Comme les autres pays, le Bénin sera évalué sur la base des recommandations du Groupe d’action financière (Gafi) et de la Méthodologie révisée d’évaluation, en vigueur au moment de la visite sur place. Le Giaba entend produire une analyse « objective, précise et cohérente» des systèmes nationaux, tout en garantissant l’égalité de traitement entre les États évalués et la crédibilité du processus.
Le document-cadre intitulé Processus et procédures du 2nd Cycle des évaluations mutuelles (version révisée, janvier 2026, Giaba, Dakar, Sénégal) précise que ce cycle étalé sur une période de six à sept ans, pourra faire l’objet d’ajustements afin d’intégrer les évolutions normatives et les nouveaux défis en matière de criminalité financière.
Changement de paradigme
Pour le Bénin, l’évaluation reposera sur deux composantes majeures : la conformité technique et l’efficacité. La première portera sur l’existence et l’application effective des lois, règlements et mécanismes institutionnels en matière de Lbc/Ft. La seconde mesurera la capacité du pays à atteindre les objectifs opérationnels définis par le Gafi à travers onze résultats immédiats.

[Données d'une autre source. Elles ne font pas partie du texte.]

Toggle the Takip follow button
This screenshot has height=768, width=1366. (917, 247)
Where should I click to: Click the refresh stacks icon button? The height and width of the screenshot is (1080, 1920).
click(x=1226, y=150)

Le second cycle marque ainsi un changement d’approche. Alors que le premier mettait l’accent sur la mise en place des textes et des institutions, le Giaba privilégie désormais l’analyse des résultats concrets. Il s’agira pour le Bénin de démontrer, sur la base d’éléments factuels, que son dispositif permet effectivement d’identifier les risques de blanchiment et de financement du terrorisme, de détecter les opérations suspectes, de poursuivre les infractions financières et de coopérer de manière effective avec les partenaires internationaux.
Dans cette perspective, les autorités béninoises devront transmettre des informations détaillées sur la mise en œuvre des politiques de Lbc/Ft au moins vingt-quatre semaines avant la visite sur place, notamment à travers le questionnaire d’évaluation mutuelle adressé par le Secrétariat du Giaba.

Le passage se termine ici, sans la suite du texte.